Early in the COVID-19 pandemic, a significant series of patients with severe pneumonia were recorded with spontaneous pneumomediastinum (SP), however most of these patients were already receiving invasive mechanical ventilation (IMV) at the time of diagnosis. To determine if IMV produced pneumomediastinum, researchers conducted a retrospective multicenter observational study assessing the prevalence and consequences of SP in severe COVID-19 with pneumonia prior to any IMV.

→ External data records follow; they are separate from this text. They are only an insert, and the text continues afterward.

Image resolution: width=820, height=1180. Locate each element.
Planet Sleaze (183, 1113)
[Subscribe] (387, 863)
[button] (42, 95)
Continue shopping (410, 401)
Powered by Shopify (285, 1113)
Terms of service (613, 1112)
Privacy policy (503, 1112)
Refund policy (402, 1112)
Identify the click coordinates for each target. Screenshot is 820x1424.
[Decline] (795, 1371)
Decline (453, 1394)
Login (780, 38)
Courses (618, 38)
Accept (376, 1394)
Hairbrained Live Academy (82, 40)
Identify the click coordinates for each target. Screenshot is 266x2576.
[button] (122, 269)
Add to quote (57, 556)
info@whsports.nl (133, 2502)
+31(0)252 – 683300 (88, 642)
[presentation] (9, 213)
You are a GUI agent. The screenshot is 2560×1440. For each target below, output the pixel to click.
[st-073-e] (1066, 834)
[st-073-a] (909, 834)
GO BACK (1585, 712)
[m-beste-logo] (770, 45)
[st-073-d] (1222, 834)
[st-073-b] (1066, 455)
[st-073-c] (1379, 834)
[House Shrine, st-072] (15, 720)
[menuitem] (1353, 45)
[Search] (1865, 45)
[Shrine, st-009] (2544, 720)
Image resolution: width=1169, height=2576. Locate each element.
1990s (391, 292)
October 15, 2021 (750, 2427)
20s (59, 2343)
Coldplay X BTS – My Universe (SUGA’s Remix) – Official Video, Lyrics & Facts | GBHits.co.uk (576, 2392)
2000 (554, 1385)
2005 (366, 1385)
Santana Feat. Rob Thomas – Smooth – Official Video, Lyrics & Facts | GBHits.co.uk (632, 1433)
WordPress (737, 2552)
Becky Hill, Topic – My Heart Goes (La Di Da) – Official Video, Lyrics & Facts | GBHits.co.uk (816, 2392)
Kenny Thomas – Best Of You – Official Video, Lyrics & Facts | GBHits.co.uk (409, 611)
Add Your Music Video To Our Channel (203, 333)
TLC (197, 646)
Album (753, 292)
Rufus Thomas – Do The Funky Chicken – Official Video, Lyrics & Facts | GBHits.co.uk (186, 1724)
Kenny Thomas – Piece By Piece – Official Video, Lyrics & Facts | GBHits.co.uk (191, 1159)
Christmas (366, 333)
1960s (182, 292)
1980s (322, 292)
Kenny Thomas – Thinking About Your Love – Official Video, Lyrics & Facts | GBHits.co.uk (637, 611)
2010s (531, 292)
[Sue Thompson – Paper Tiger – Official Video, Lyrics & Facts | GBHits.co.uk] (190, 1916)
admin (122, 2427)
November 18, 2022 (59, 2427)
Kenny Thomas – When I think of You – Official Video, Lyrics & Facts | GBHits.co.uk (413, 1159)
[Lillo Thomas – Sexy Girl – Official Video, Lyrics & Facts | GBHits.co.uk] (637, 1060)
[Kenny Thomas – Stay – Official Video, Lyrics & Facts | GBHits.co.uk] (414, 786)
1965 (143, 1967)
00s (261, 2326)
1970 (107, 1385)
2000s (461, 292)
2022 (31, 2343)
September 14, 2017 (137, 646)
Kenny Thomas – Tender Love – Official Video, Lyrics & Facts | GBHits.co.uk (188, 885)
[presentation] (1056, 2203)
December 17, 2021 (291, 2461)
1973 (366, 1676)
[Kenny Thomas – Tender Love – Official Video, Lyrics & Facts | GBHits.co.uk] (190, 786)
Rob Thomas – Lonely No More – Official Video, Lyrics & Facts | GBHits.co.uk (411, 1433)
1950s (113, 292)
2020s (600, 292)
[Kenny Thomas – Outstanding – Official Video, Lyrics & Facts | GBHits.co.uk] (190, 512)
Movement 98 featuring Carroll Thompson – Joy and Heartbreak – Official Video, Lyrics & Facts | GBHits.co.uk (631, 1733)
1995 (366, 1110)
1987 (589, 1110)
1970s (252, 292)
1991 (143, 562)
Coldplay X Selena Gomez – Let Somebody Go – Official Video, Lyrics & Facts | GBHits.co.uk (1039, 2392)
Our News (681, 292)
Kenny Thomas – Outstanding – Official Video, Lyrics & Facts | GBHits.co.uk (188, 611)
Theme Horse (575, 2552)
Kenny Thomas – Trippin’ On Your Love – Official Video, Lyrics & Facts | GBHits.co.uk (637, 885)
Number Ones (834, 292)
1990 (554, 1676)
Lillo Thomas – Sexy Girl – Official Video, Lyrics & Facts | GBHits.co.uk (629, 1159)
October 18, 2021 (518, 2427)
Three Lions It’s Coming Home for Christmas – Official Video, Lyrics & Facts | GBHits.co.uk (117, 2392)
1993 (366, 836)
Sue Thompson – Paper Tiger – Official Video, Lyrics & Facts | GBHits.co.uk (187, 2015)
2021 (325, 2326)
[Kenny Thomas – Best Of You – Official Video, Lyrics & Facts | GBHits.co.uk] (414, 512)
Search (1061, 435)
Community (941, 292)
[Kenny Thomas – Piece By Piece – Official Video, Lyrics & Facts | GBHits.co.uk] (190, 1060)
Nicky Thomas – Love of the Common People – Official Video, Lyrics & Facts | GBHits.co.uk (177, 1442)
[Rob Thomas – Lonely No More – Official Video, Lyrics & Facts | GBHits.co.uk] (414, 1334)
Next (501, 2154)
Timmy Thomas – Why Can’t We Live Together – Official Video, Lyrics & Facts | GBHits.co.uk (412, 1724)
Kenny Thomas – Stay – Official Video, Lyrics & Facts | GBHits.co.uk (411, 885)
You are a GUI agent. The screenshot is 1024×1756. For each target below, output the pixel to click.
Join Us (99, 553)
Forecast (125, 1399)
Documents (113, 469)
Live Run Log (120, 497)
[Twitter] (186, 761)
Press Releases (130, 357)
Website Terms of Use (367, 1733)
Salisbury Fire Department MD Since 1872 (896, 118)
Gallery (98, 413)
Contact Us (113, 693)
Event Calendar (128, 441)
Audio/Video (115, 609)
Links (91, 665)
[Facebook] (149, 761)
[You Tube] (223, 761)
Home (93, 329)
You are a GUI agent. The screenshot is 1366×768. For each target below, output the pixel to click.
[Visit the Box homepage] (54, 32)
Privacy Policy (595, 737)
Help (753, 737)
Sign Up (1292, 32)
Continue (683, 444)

After a median of 6 days [4-12] in the intensive care unit, 21 out of 549 patients (4%) who were getting non-invasive breathing support developed an SP. There was not a significant difference in the percentage of patients who needed IMV. Non-invasive ventilation was used more frequently in SP patients (n=11; 52% vs. n=150; 28%; P=0.02), however the time to tracheal intubation was longer in SP patients (6 days [5-13] vs. 2 days [1-4]; P=0.00002). There were persistent signs of severe lung disease and respiratory failure in the 21 patients who developed an SP, and the ROX index was lower in the day before the SP occurred than it was on admission to the ICU (3.94 [3.15–5.55] vs. 3.25 [2.73–4.02]; P=0.1), which may highlight potential indirect signals of Patient-self-inflicted lung injury (P-SILI).
SP without IMV was not rare in this set of critically ill COVID-19 patients, impacting 4% of patients. In comparison to controls, they were given vasopressors more frequently and spent more time in the intensive care unit. The delayed use of IMV and the change in the ROX index between the day of ICU admission and the day before SP highlight a putative pathophysiological mechanism carried out by P-SILI associated with protracted respiratory failure.